In May 1974, Iraq and Iran started the process of marking the Shatt al-Arab (Arvand Rud) boundary between them. In the 1974 Arab League summit, representatives from Iran's government attended to talk with Iraqi representatives with the mediation of King Hussein of Jordan. Talks continued between the two countries sporadically, Iraq was reluctant to abandon territory which had been assigned to it in the 1937 treaty. Iran increased its support of the Kurds, which substantially increased problems for the Iraqi military. Saddam Hussein and Mohammad Reza Pahlavi attended the OPEC summit on 6 March 1975 in Algiers, where an agreement was made and signed with the mediation of Houari Boumédiène, the then Chairman of the Revolutionary Council of Algeria.

Iraq reluctantly conceded the territory to Iran because of the need to end the Kurdish War and to end the violence near the Shatt al-Arab with Iran. The border between the two nations was adjusted in Iran's favor.

== Agreements ==
=== Algerian mediation ===
The Algiers Agreement placed the border between Iraq and Iran in the center of the main channel of the Shatt al-Arab (Arvand Rud) waterway, usually called the thalweg. Iraq was required to abandon its claim to Arab areas in Western Iran. The two countries were required to commit themselves to maintain close and effective supervision over their common boundary and to end any intervention in the other's territory. Iran was therefore required to end any support for the Kurds. Both countries agreed to being good neighbors. A violation of one part of the agreement "contradicts the spirit of Algiers Agreement."

On 15 March 1975, the Iraqi and Iranian foreign ministers met with the Algerian representatives to establish a joint committee to mark the new border. On 17 March, the protocol between the two countries was signed by the two foreign ministers. The protocol states that the two countries undertake to re-mark the border.

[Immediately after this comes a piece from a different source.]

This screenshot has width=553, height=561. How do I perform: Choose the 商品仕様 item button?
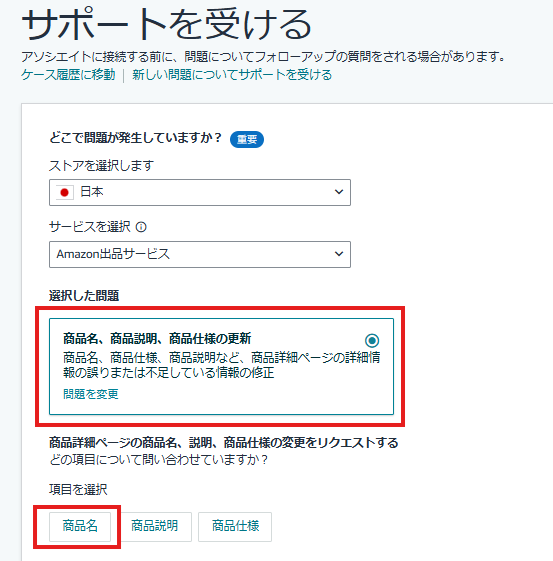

On 13 June 1975, another treaty was signed in Baghdad by Iraq's and Iran's foreign ministers. It added detail to agreements about conflict resolution and the determination of the border and any changes. The treaty is called the "Iran-Iraq: Treaty on International Borders and Good Neighborly Relations".

== Results ==
The Iran–Iraq commission formally delineated the two countries' border on 26 December 1975, with the signing of a joint declaration of intents by both sides. The Iranian military withdrew from border areas that it was occupying, the border was closed, and support for the Kurdish rebels ended. Iran also directed the CIA and the Mossad to end their military support for the Kurds. It was thought that with the end of international support, the Iraqi government would negotiate with the Kurds, but Saddam Hussein launched a major military campaign against the rebels, prompting Iranian monarch Mohammad Reza Pahlavi to intervene. A ceasefire was agreed upon by all sides, but on 1 April, the Iraqi government launched another military campaign. After a number of battles, the Iraqi military declared victory, but more than 100,000 Kurdish refugees fled to Iran and Turkey, including Kurdish leader Mustafa Barzani, only to return and start another rebellion in 1978.

== Aftermath ==
Iraq withdrew from the Algiers Agreement on 17 September 1980. The agreement had been imposed on the country and the chaos in Iran after the Iranian Revolution led to the belief in Iraq that the changes could be undone. This resulted in one of the longest wars of the 20th century, the Iran–Iraq War, which would last from 1980 to 1988. The war was ended in accordance with United Nations Security Council Resolution 619 and returned both parties to the Algiers Agreement of 1975.